By Donna Ortega, Financial Gleaner News Editor

BUENOS AIRES:

THE SIXTH Americas Business Forum opened yesterday in Buenos Aires, Argentina, with a hectic schedule of discussions on the Free Trade Area of the Americas (FTAA) seizing the attention of business leaders, including a delegation from Jamaica who are here as observers.

The forum at the Sheraton Hotel & Convention Centre, is seeking to define a set of actions that the regional private sector would like to be discussed and implemented at the Summit of the Americas to take place in Quebec, Canada, on April 19.

Anthony Hylton, Jamaica's Minister of Foreign Trade, and his delegation, are expected to be among regional trade ministers also pushing FTAA negotiations at the Argentine Foreign Ministry in Buenos Aires this week.

The Trade Ministers and delegates from the Americas Business Forum will come together in the forum's final plenary session today.

The Business Forum described by its organisers as the premier private sector hemispheric event on the FTAA, brings together senior business leaders and trade ministers from the democratic countries of the hemisphere to present recommendations on FTAA negotiations on the eve of the trade ministerial.
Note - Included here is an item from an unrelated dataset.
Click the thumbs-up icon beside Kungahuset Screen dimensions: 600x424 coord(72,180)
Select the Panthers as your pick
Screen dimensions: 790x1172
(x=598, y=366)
Members of the Jamaican business community including Mr. Anthony Chang, president of the Jamaica Chamber of Commerce (CofC), Martin Mais, director of the Jamaica Exporters' Association, Erica Gaynair-Shilletto, Nicola Gordon-Rowe, research manager of the Jamaica Manufacturers' Association, and Anthony Gomes, director of the CofC are joining with their regional counterparts in mulling over submissions on market access, agriculture, investments, Government procurement, intellectual property rights, dispute settlement, competition policy, subsidies, antidumping, countervailing duties, electronic trade and small economies.

The team is basically on a "fact-finding mission as Jamaica is not making a submission this year. Kermit Moh represents USAID's office in Jamaica.

According to Mr. Chang, "We need to get as much information as possible in order to understand what is needed of us".

Mr. Mais said he hoped also "to get a clearer understanding of what it is all about and its impact on Jamaica."

According to Julio Werthein, the forum's president, the proceedings of the 11 workshops were crucial to FTAA negotiations. He said they had to find a balance between the nations of the north, central, south and of the Caribbean so that by the year 2005, the objectives of free trade among them would be a reality.

Apart from the workshops, a plenary with discussants Enrique Iglesias, IDB president, and Cesar Gaviria, OAS General Secretary, will examine the situation and perspectives of the Continental Integration process. US Commerce Secretary, Donald Evans, is scheduled to speak at lunch.

Today, the forum will review the conclusions of the workshops and at lunch will be addressed by Rafael Flores, chairman of the Argentina's Trade Commission.

The forum ends today with a joint plenary of the FTAA ministers and delegates from the Americas Business Forum which will consider the report from the workshops presidents' submitting the recommendations from the private sector.